Earlier today, I was in need of an easy way to delete files that mached a specific format within a series of folders. For the case of this example, let's say all CSS files. I discovered I could do it with:

find . -name '*.css' -delete

The . represents the current folder and below. Unfortunately you can't use rm -r because it doesn't recursively check for file names matching a pattern.

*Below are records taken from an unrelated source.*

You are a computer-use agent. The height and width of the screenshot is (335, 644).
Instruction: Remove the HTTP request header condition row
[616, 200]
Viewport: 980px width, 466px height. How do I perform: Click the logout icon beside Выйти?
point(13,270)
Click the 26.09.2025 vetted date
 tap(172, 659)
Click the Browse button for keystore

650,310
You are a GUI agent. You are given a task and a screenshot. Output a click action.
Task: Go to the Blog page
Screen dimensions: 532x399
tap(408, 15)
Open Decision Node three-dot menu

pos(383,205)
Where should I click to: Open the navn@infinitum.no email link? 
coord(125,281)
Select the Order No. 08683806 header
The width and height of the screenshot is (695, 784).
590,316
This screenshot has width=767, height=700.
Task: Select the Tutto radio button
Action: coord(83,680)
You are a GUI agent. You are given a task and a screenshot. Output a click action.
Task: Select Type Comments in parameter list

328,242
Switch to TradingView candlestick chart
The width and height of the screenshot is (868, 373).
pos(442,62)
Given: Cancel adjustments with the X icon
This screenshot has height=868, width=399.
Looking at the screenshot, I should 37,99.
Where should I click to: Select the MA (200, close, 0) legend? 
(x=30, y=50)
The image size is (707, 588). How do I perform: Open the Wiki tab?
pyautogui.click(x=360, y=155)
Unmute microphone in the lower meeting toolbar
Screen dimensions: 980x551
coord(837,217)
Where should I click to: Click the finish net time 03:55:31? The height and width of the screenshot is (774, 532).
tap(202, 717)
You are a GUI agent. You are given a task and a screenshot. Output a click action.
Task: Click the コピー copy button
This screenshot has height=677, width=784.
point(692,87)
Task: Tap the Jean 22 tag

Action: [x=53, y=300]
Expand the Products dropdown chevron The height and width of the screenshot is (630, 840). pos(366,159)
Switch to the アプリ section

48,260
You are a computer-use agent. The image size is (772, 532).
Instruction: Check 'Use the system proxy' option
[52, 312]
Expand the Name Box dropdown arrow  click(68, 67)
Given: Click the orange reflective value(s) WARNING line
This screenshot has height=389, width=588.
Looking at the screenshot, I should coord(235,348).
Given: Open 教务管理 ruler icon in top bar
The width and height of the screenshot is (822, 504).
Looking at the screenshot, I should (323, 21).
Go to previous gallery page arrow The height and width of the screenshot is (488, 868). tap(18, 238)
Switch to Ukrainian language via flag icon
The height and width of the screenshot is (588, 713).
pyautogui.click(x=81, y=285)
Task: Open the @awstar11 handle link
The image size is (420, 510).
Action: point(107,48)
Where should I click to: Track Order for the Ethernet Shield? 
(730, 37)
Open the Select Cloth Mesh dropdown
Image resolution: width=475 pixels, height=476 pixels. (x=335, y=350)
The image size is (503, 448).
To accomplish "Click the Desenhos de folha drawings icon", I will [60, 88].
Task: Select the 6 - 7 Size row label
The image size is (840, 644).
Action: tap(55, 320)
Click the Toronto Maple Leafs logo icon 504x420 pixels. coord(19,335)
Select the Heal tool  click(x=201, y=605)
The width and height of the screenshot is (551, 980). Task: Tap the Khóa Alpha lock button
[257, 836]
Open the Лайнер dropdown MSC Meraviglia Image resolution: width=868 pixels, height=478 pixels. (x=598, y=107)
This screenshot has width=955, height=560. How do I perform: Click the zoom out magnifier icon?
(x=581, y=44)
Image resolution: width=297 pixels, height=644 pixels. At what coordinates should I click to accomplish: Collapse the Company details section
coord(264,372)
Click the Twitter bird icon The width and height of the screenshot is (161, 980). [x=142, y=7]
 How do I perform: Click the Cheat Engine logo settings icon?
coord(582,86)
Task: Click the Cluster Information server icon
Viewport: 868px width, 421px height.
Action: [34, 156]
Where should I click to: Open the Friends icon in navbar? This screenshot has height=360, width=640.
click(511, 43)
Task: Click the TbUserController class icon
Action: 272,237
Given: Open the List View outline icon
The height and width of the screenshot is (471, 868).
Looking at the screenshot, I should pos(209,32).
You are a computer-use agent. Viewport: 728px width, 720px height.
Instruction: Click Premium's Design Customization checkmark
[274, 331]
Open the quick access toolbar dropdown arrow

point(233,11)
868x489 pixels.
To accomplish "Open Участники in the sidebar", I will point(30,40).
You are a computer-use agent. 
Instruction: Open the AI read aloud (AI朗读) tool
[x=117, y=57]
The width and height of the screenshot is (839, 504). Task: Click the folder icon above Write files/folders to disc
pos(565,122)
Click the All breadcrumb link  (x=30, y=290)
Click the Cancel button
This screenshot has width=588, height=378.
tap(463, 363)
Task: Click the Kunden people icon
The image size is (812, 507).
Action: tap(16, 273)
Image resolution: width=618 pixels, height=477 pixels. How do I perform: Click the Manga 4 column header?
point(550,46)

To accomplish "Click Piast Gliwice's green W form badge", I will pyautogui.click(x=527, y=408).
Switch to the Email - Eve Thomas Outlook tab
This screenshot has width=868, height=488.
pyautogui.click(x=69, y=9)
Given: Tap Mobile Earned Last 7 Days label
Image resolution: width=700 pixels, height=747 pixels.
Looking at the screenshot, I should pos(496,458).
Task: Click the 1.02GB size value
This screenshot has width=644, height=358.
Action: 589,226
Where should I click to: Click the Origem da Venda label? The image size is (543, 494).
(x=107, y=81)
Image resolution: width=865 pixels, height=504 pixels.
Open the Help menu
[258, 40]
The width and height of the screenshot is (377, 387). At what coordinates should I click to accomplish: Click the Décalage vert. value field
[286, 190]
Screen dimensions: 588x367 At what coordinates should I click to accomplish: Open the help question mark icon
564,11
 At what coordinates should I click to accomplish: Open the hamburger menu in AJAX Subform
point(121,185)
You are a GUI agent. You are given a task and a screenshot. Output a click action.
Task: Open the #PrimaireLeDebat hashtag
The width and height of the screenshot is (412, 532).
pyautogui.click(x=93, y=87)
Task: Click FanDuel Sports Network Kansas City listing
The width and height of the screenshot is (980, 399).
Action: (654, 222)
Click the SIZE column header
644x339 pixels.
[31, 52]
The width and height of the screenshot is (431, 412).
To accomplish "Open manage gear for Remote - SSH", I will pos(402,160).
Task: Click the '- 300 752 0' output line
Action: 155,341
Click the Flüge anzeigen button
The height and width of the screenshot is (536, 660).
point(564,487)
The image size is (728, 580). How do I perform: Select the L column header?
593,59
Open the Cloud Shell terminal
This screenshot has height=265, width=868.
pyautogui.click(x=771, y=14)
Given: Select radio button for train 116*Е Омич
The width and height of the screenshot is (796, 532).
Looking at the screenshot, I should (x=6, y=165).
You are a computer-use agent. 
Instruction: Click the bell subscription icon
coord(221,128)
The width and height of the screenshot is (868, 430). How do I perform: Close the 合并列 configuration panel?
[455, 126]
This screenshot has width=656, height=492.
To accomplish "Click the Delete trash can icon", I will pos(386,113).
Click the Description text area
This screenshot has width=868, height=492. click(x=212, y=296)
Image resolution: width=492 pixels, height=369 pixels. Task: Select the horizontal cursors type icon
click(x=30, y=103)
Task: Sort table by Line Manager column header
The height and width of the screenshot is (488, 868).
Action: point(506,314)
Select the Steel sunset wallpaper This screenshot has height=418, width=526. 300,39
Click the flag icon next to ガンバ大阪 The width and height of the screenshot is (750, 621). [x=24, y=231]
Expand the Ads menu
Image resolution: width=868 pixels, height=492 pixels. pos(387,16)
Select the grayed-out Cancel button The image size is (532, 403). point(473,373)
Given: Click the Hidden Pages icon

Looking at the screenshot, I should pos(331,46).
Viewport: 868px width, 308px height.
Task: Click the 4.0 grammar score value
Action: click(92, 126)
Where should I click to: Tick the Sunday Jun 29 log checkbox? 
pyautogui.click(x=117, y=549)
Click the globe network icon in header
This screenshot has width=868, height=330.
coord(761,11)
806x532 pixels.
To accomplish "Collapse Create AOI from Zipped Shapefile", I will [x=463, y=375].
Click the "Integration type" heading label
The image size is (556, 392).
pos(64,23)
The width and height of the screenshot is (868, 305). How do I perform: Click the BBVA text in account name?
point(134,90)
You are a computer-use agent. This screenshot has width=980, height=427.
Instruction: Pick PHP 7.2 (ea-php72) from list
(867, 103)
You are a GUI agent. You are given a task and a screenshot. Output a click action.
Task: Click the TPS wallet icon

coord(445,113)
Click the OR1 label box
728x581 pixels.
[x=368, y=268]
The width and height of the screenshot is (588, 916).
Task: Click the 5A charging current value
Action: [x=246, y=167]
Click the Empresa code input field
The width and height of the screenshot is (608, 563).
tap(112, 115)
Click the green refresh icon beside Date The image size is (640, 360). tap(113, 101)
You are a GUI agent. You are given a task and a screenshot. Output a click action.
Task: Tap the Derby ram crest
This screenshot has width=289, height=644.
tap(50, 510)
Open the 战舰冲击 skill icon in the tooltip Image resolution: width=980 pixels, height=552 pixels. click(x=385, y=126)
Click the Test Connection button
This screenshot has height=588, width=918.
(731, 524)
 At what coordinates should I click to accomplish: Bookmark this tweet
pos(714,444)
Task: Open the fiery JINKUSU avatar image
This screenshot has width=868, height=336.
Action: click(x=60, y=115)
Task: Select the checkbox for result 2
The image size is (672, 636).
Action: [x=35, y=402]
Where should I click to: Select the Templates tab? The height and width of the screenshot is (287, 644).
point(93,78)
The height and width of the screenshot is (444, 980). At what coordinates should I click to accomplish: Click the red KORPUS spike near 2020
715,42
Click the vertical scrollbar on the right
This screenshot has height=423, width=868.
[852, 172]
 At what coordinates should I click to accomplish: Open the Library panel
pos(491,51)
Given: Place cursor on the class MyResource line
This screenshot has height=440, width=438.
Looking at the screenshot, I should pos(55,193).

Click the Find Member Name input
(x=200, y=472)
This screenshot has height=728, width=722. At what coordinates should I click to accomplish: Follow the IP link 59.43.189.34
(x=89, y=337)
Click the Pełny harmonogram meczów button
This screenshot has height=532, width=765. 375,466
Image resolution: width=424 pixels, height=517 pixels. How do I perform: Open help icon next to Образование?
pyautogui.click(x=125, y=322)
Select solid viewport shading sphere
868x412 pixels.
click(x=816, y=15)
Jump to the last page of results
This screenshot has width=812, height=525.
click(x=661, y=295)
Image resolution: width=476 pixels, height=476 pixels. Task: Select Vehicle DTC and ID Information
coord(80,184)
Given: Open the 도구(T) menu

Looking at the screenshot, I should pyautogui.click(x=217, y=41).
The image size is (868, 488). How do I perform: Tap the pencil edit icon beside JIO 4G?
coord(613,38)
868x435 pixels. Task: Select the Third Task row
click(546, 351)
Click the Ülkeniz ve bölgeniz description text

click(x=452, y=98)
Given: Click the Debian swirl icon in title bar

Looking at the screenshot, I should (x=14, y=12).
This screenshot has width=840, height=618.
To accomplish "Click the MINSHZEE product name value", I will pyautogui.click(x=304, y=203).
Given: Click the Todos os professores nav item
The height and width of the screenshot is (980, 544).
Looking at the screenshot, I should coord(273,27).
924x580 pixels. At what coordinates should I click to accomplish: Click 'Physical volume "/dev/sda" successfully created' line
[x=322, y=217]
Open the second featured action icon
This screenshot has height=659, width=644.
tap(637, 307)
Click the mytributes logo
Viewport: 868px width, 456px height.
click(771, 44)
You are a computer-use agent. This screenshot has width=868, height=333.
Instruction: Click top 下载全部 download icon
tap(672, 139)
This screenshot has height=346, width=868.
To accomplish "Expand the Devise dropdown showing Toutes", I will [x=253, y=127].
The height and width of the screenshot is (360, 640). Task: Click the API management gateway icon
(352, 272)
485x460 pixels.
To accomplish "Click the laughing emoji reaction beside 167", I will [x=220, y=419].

If you're using the latest version of macOS where the default shell changed to zsh you can glob it

/tmp
❯ mkdir -p omg/wtf/bbq

/tmp
❯ touch omg/wtf/bbq/{1,2,3,4,5,6,7,8,9,10}.css

/tmp
❯ tree omg
omg
└── wtf
    └── bbq
        ├── 10.css
        ├── 1.css
        ├── 2.css
        ├── 3.css
        ├── 4.css
        ├── 5.css
        ├── 6.css
        ├── 7.css
        ├── 8.css
        └── 9.css

2 directories, 10 files

/tmp
❯ rm -r omg/**/*.css
commented: +1 for Glob. Long live Glob. +15

Also, in addition to find -exec (which is awesome) there's xargs - it works in a very similar fashion but can be used anywhere to do.. anything.

https://en.wikipedia.org/wiki/Xargs

The newer 'find' has a batch execution mode, but I find it easier to use 'xargs'. I usually do 'xargs -n101 ...' to both prevent execution with no arguments and get the work started while still getting 99+% of the bulk savings. In fact, I wrote a fast xargs that does the work of one batch while collecting the input for the next batch without excessive blocking. For the power user, xargs has a high steroids cousing, parallel. Or you can spin off the rm in the bg since there is no output as 'rm some_file &' or batches 'rm some_files &'. Sometime I use:

find ... -type f -name '*.css' | xargs -n101 echo rm | while read l
    do
        $l &
    done

but you have to beware of spaces and such in the file names!

You want to 'find ... -type f', so you are not working on directories, devices, or sym links! When not trying for directories, the '-r' option of rm is not needed.